Den Organisatoren zufolge ging es darum, konkrete Aktionen auszuarbeiten, um die Finanzierung der Klimaziele abzusichern sowie die Unterstützung der weniger entwickelten Länder durch die reichen Industriestaaten. 

Vereinbart wurden zwölf Ziele, die ein Umsteuern ermöglichen sollen. Dazu gehören unter anderem die Einrichtung aus öffentlich und privat finanzierten Fonds für die Karibik-Region, Stipendien für junge Klimaforscher oder auch die Schaffung eines Netzwerkes von Zentralbanken und Finanzmarkt-Institutionen für „grüne Finanzierungen“. Die Weltbank will aus der Finanzierung von Öl- und Gasprojekten aussteigen.

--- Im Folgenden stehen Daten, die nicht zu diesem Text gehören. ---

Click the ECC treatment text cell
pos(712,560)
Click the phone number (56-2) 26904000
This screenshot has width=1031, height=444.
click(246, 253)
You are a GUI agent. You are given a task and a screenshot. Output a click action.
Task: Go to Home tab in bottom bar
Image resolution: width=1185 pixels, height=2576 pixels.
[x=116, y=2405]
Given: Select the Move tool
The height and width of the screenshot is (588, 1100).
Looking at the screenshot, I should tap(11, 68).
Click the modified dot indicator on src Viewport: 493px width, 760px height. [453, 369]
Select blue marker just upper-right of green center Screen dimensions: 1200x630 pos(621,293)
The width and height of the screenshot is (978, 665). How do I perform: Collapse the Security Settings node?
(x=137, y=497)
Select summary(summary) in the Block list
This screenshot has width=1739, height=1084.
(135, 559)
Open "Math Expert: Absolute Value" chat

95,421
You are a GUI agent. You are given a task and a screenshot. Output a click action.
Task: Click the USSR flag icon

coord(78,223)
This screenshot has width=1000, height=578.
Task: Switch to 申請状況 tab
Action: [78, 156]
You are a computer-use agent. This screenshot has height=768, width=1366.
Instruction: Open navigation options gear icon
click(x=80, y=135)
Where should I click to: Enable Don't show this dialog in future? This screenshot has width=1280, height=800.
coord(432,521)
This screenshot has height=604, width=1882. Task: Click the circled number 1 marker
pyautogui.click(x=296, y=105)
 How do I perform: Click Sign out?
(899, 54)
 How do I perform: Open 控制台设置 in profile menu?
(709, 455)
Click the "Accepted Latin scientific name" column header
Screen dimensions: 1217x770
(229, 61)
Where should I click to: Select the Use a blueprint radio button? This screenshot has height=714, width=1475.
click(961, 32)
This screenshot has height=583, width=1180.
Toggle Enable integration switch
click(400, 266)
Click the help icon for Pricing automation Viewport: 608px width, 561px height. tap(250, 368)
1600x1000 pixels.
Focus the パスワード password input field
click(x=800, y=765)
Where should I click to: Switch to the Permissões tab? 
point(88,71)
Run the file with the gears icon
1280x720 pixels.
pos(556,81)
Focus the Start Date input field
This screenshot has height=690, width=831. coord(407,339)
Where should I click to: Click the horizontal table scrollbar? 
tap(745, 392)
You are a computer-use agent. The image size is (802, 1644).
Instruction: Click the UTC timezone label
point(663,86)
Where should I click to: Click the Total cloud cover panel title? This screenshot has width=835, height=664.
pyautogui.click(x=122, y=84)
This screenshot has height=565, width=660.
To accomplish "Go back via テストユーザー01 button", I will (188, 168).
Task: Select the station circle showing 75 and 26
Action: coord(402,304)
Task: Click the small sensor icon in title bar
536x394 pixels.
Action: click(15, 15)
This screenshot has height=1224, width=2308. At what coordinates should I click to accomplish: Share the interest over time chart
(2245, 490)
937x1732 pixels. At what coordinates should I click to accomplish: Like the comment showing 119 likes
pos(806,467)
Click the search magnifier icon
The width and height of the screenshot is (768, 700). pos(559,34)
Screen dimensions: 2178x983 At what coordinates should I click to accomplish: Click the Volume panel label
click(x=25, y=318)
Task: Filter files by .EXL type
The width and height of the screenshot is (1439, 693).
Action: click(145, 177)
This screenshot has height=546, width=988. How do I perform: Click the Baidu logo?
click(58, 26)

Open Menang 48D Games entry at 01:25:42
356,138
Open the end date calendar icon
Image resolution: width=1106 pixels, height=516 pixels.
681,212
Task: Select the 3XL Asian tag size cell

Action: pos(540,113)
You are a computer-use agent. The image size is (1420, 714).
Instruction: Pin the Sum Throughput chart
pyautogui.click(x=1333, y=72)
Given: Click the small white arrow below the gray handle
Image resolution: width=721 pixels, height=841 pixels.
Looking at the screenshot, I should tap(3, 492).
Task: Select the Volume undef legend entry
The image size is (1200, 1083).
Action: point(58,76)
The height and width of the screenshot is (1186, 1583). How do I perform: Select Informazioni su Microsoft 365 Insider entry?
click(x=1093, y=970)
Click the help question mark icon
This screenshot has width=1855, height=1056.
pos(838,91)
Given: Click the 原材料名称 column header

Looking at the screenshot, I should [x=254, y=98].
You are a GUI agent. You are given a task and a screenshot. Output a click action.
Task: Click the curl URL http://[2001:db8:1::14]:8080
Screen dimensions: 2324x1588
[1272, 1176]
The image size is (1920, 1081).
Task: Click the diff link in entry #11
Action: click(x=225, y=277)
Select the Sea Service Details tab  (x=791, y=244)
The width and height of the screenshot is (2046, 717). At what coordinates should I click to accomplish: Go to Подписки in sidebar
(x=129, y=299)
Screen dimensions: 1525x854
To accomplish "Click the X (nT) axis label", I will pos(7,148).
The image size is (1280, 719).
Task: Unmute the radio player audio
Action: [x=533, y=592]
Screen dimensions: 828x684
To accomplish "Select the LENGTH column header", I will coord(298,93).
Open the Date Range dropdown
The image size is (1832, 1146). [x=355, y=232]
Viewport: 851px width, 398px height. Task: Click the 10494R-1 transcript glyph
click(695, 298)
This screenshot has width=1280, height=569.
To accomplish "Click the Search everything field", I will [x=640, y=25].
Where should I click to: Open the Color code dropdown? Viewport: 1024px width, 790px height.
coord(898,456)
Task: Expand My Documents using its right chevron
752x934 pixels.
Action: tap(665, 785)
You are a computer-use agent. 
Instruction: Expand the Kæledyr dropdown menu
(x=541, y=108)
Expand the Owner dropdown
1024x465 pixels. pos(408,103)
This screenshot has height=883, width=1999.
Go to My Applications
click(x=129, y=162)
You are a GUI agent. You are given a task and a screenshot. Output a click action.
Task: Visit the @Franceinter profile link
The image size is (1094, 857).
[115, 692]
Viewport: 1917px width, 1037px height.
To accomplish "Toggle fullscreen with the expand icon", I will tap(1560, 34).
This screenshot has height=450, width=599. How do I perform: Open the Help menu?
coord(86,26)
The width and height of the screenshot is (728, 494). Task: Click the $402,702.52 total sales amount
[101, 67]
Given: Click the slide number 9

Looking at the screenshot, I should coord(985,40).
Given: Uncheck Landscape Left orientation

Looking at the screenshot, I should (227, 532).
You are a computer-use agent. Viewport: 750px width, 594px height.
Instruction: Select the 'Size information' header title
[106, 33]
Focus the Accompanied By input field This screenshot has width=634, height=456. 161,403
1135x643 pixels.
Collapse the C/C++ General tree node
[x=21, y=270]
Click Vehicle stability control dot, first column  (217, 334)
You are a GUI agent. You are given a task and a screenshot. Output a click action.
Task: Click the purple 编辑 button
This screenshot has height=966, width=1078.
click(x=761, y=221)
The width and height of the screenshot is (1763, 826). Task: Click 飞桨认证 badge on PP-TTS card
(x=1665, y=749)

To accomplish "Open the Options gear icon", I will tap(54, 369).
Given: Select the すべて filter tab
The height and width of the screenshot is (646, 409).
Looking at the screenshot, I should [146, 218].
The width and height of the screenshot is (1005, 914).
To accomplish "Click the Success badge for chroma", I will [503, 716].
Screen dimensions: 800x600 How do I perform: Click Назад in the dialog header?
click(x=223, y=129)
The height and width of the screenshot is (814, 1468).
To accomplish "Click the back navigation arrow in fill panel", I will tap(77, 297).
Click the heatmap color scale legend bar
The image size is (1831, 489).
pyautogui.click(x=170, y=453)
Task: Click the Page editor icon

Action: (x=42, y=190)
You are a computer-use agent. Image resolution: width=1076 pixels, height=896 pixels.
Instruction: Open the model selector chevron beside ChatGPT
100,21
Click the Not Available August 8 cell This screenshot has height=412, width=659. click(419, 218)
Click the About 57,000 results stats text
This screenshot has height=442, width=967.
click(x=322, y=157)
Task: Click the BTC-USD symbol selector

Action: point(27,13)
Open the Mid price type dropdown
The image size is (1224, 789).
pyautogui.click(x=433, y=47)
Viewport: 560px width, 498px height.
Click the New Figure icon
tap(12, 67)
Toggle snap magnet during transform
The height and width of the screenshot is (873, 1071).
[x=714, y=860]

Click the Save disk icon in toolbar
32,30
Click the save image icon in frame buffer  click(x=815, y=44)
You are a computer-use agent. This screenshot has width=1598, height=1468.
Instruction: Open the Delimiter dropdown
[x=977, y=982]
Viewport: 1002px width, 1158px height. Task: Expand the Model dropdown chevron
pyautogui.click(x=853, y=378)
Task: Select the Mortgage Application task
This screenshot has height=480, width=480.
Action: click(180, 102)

Zu ende des Gipfels gibt es gemischte Reaktionen:

Feike Sijbesma, CEO DSM

"Wir schaffen gleiche Wettbwerbsbedigungen, und natürlich gibt es noch differenzen, aber es führt kein Weg zurück. Business braucht Stabilität, mehr globale Gesetzgebung und einen realistischen Preis für CO2. Das ist ein guter Tag für unsere Pariser Ziele heute."

Laurence Tubiana, CEO European Climate Foundation

Die Vorsitzende der European Climate Foundation sieht positive Entwicklungen:

"Der private Finanzsektor kommt nicht durch Wunder in Bewegung, aber inzwischen gibt es einen Trend, alle gehen in die selbe Richtung: auf den Finanzmärkten gibt es immer mehr und mehr Grüne Fonds und Anlagen, immer mehr Unternehmen und Investoren ziehen ihr Geld aus den fossilen Energien ab, das ist sehr positiv.

Alexandre Naulot, Sprecher von Oxfam,  zeigt sich enttäuscht:

"Es ist eine große Enttäuschung, wir haben ein großes Treffen erwartet zum Thema Finanzen und Klimawandel. Gerade den ärmsten Völkern, die am stärksten betroffen sind vom Klimawandel - Taifune, Dürren, Überschwemmungen - denen muss geholfen werden, aber das hatte keinen gro´ße Priorität."

euronews Korrespondent Grégoire Lory zieht sein eigenes Fazit: 

"Alle Teilnehmer waren angetan von der politischen Dynamik und den angekündigten finanziellen Anstrengungen auf diesem Gipfel. Wie auch immer, viele Beobachter weisen darauf hin, das Versprechen allein nicht reichen, um die globale Erwärmung unter das nötige Maß zu drücken."